Corporate income tax statutes are primarily designed to subject the bottomline of businesses, rather than their topline, to taxes. To achieve this goal, rules are laid down under which companies are able to deduct qualifying expenses incurred in producing assessable profits for tax purposes.

In Nigeria, aside from those non-allowable deductions specified in section 27 of the Companies Income Tax Act (CITA), all expenses are, pursuant to section 24 of CITA, deductible if they were incurred “wholly, exclusively, necessarily and reasonably in the production of…profits” (the WREN Test).

In spite of the seemingly clear provisions of the law on this subject, one issue which has remained of interest to all stakeholders in the taxation space in Nigeria is the correct yardstick for determining the deductibility of expenses, following the laid down rules. This problem is exacerbated by the fact that the test for deductibility is a question of fact, which in most cases is subject to varying interpretations and views by tax authorities, tax payers and even the courts.

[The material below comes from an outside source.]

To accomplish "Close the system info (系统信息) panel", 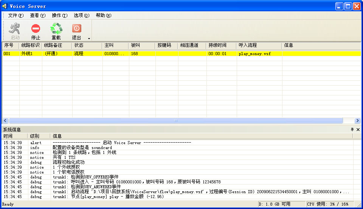I will coord(358,129).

A good illustration of this conundrum is seen in the Canadian case of British Columbia Limited v. Her Majesty The Queen [1999] S.C.J. No. 69, where the question was whether an over-quota levy imposed by the British Columbia Egg Marketing Board on a poultry farmer who had produced over-quota could be deductible in computing the taxpayer’s income tax. Although the Supreme Court of Canada unanimously agreed that the levy should be deductible, the justices were divided amongst themselves on the scope of the test for deductibility of expenses. Five members of the panel reasoned, inter alia, that: “The levy was incurred as part of the appellant’s day-to-day operations, and the decision to produce over quota was a business decision made in order to realize income. The characterization of the levy as a “fine or penalty” is of no consequence because the income tax system does not distinguish among levies, fines and penalties. If the expense is incurred for the purpose of gaining or producing business income, it is deductible. There is nothing in the language of s. 18(1)(a) [of the Income Tax Act R.S.C., 1985] to suggest that a penalty or fine should be “unavoidable” in order to be deductible. Nor should the deduction of fines and penalties incurred for the purpose of gaining or producing income from a business be disallowed for reasons of public policy. For courts to intervene in the name of public policy would only introduce uncertainty, as it would be unclear what public policy was to be followed, whether a particular fine or penalty was to be characterized as deterrent or compensatory in nature, and whether the body imposing the fine intended it to be deductible…” [see page 2 of the Judgment]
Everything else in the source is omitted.